WHAT TO PRODUCE:
Reproduce the data below in full, changing every occurrence of "GUI agent" to "interface agent" and leaving all other text unchanged.
— START STORED RECORDS —
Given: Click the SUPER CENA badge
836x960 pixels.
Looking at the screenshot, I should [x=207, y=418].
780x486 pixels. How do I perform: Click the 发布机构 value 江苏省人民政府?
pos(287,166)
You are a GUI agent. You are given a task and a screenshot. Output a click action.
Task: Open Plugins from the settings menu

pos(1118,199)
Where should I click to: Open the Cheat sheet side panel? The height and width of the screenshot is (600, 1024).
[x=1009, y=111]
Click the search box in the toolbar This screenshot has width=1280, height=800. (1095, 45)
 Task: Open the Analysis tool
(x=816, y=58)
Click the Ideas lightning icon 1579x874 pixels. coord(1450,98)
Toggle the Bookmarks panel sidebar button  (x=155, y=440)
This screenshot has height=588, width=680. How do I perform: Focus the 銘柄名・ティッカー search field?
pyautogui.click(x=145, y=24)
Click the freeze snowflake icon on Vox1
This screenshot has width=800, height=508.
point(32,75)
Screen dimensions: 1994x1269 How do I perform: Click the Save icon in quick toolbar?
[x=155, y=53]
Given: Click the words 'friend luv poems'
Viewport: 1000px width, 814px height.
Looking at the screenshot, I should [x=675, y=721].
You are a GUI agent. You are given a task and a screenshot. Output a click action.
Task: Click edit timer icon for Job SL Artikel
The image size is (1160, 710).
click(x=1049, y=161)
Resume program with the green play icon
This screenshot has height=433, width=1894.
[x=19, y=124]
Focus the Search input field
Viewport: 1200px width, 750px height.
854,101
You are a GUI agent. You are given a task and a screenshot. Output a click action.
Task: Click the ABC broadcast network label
— END STORED RECORDS —
RESPONSE TO THIS TASK:
Given: Click the SUPER CENA badge
836x960 pixels.
Looking at the screenshot, I should [x=207, y=418].
780x486 pixels. How do I perform: Click the 发布机构 value 江苏省人民政府?
pos(287,166)
You are a interface agent. You are given a task and a screenshot. Output a click action.
Task: Open Plugins from the settings menu

pos(1118,199)
Where should I click to: Open the Cheat sheet side panel? The height and width of the screenshot is (600, 1024).
[x=1009, y=111]
Click the search box in the toolbar This screenshot has width=1280, height=800. (1095, 45)
 Task: Open the Analysis tool
(x=816, y=58)
Click the Ideas lightning icon 1579x874 pixels. coord(1450,98)
Toggle the Bookmarks panel sidebar button  (x=155, y=440)
This screenshot has height=588, width=680. How do I perform: Focus the 銘柄名・ティッカー search field?
pyautogui.click(x=145, y=24)
Click the freeze snowflake icon on Vox1
This screenshot has width=800, height=508.
point(32,75)
Screen dimensions: 1994x1269 How do I perform: Click the Save icon in quick toolbar?
[x=155, y=53]
Given: Click the words 'friend luv poems'
Viewport: 1000px width, 814px height.
Looking at the screenshot, I should [x=675, y=721].
You are a interface agent. You are given a task and a screenshot. Output a click action.
Task: Click edit timer icon for Job SL Artikel
The image size is (1160, 710).
click(x=1049, y=161)
Resume program with the green play icon
This screenshot has height=433, width=1894.
[x=19, y=124]
Focus the Search input field
Viewport: 1200px width, 750px height.
854,101
You are a interface agent. You are given a task and a screenshot. Output a click action.
Task: Click the ABC broadcast network label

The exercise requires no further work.